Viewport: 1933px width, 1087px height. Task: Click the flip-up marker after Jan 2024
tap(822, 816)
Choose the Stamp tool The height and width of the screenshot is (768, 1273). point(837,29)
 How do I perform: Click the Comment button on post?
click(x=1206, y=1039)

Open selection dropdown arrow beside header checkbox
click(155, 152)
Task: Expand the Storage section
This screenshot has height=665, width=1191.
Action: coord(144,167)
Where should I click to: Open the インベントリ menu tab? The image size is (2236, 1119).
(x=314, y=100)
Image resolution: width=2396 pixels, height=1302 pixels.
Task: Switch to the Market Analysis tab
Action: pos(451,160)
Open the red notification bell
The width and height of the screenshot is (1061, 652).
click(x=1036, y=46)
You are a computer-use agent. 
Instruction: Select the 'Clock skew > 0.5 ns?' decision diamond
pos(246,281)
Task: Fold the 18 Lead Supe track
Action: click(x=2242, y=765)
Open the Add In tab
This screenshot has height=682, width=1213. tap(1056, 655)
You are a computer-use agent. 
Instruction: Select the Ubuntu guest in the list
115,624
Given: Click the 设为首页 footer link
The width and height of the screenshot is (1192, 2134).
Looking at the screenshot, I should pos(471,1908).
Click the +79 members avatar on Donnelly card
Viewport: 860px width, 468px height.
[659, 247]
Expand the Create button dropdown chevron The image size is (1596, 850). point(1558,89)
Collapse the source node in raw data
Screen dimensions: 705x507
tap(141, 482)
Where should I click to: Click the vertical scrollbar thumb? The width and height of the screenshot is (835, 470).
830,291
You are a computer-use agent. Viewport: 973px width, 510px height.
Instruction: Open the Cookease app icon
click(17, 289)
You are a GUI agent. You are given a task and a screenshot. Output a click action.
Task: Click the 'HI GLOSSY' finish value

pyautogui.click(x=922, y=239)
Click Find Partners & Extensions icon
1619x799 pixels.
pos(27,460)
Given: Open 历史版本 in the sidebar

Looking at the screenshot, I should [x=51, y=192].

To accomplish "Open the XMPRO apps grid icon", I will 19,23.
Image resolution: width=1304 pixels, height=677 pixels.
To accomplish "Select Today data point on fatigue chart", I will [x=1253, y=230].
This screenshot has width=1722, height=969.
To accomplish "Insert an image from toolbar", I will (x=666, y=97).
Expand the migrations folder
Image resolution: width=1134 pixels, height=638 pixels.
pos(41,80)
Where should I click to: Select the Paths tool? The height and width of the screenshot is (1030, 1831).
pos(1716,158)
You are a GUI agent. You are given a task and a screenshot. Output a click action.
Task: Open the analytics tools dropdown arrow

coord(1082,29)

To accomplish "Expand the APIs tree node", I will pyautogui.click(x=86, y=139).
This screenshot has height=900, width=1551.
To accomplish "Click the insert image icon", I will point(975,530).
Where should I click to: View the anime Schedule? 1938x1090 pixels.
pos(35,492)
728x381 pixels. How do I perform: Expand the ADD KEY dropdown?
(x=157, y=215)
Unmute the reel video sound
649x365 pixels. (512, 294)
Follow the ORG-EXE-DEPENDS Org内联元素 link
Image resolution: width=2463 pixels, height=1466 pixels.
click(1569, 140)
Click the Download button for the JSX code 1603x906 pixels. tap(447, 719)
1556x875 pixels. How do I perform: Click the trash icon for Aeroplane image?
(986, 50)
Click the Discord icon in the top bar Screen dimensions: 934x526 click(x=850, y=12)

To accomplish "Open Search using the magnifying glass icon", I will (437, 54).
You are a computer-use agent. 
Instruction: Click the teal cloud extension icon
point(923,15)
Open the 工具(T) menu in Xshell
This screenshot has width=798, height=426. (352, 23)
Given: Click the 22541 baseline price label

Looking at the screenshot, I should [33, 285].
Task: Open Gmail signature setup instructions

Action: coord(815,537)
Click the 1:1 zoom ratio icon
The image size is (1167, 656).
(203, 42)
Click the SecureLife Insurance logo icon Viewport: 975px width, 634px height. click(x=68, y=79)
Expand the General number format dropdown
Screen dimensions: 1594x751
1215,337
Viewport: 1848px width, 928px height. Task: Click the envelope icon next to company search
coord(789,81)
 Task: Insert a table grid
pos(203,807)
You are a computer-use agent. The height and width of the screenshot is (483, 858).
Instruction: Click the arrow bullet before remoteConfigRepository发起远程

> ASSIGNMENT
In this exercise, every line of the listing is to be output exactly.

> ANSWER BOX
Viewport: 1933px width, 1087px height. Task: Click the flip-up marker after Jan 2024
tap(822, 816)
Choose the Stamp tool The height and width of the screenshot is (768, 1273). point(837,29)
 How do I perform: Click the Comment button on post?
click(x=1206, y=1039)

Open selection dropdown arrow beside header checkbox
click(155, 152)
Task: Expand the Storage section
This screenshot has height=665, width=1191.
Action: coord(144,167)
Where should I click to: Open the インベントリ menu tab? The image size is (2236, 1119).
(x=314, y=100)
Image resolution: width=2396 pixels, height=1302 pixels.
Task: Switch to the Market Analysis tab
Action: pos(451,160)
Open the red notification bell
The width and height of the screenshot is (1061, 652).
click(x=1036, y=46)
You are a computer-use agent. 
Instruction: Select the 'Clock skew > 0.5 ns?' decision diamond
pos(246,281)
Task: Fold the 18 Lead Supe track
Action: click(x=2242, y=765)
Open the Add In tab
This screenshot has height=682, width=1213. tap(1056, 655)
You are a computer-use agent. 
Instruction: Select the Ubuntu guest in the list
115,624
Given: Click the 设为首页 footer link
The width and height of the screenshot is (1192, 2134).
Looking at the screenshot, I should pos(471,1908).
Click the +79 members avatar on Donnelly card
Viewport: 860px width, 468px height.
[659, 247]
Expand the Create button dropdown chevron The image size is (1596, 850). point(1558,89)
Collapse the source node in raw data
Screen dimensions: 705x507
tap(141, 482)
Where should I click to: Click the vertical scrollbar thumb? The width and height of the screenshot is (835, 470).
830,291
You are a computer-use agent. Viewport: 973px width, 510px height.
Instruction: Open the Cookease app icon
click(17, 289)
You are a GUI agent. You are given a task and a screenshot. Output a click action.
Task: Click the 'HI GLOSSY' finish value

pyautogui.click(x=922, y=239)
Click Find Partners & Extensions icon
1619x799 pixels.
pos(27,460)
Given: Open 历史版本 in the sidebar

Looking at the screenshot, I should [x=51, y=192].

To accomplish "Open the XMPRO apps grid icon", I will 19,23.
Image resolution: width=1304 pixels, height=677 pixels.
To accomplish "Select Today data point on fatigue chart", I will [x=1253, y=230].
This screenshot has width=1722, height=969.
To accomplish "Insert an image from toolbar", I will (x=666, y=97).
Expand the migrations folder
Image resolution: width=1134 pixels, height=638 pixels.
pos(41,80)
Where should I click to: Select the Paths tool? The height and width of the screenshot is (1030, 1831).
pos(1716,158)
You are a GUI agent. You are given a task and a screenshot. Output a click action.
Task: Open the analytics tools dropdown arrow

coord(1082,29)

To accomplish "Expand the APIs tree node", I will pyautogui.click(x=86, y=139).
This screenshot has height=900, width=1551.
To accomplish "Click the insert image icon", I will point(975,530).
Where should I click to: View the anime Schedule? 1938x1090 pixels.
pos(35,492)
728x381 pixels. How do I perform: Expand the ADD KEY dropdown?
(x=157, y=215)
Unmute the reel video sound
649x365 pixels. (512, 294)
Follow the ORG-EXE-DEPENDS Org内联元素 link
Image resolution: width=2463 pixels, height=1466 pixels.
click(1569, 140)
Click the Download button for the JSX code 1603x906 pixels. tap(447, 719)
1556x875 pixels. How do I perform: Click the trash icon for Aeroplane image?
(986, 50)
Click the Discord icon in the top bar Screen dimensions: 934x526 click(x=850, y=12)

To accomplish "Open Search using the magnifying glass icon", I will (437, 54).
You are a computer-use agent. 
Instruction: Click the teal cloud extension icon
point(923,15)
Open the 工具(T) menu in Xshell
This screenshot has width=798, height=426. (352, 23)
Given: Click the 22541 baseline price label

Looking at the screenshot, I should [33, 285].
Task: Open Gmail signature setup instructions

Action: coord(815,537)
Click the 1:1 zoom ratio icon
The image size is (1167, 656).
(203, 42)
Click the SecureLife Insurance logo icon Viewport: 975px width, 634px height. click(x=68, y=79)
Expand the General number format dropdown
Screen dimensions: 1594x751
1215,337
Viewport: 1848px width, 928px height. Task: Click the envelope icon next to company search
coord(789,81)
 Task: Insert a table grid
pos(203,807)
You are a computer-use agent. The height and width of the screenshot is (483, 858).
Instruction: Click the arrow bullet before remoteConfigRepository发起远程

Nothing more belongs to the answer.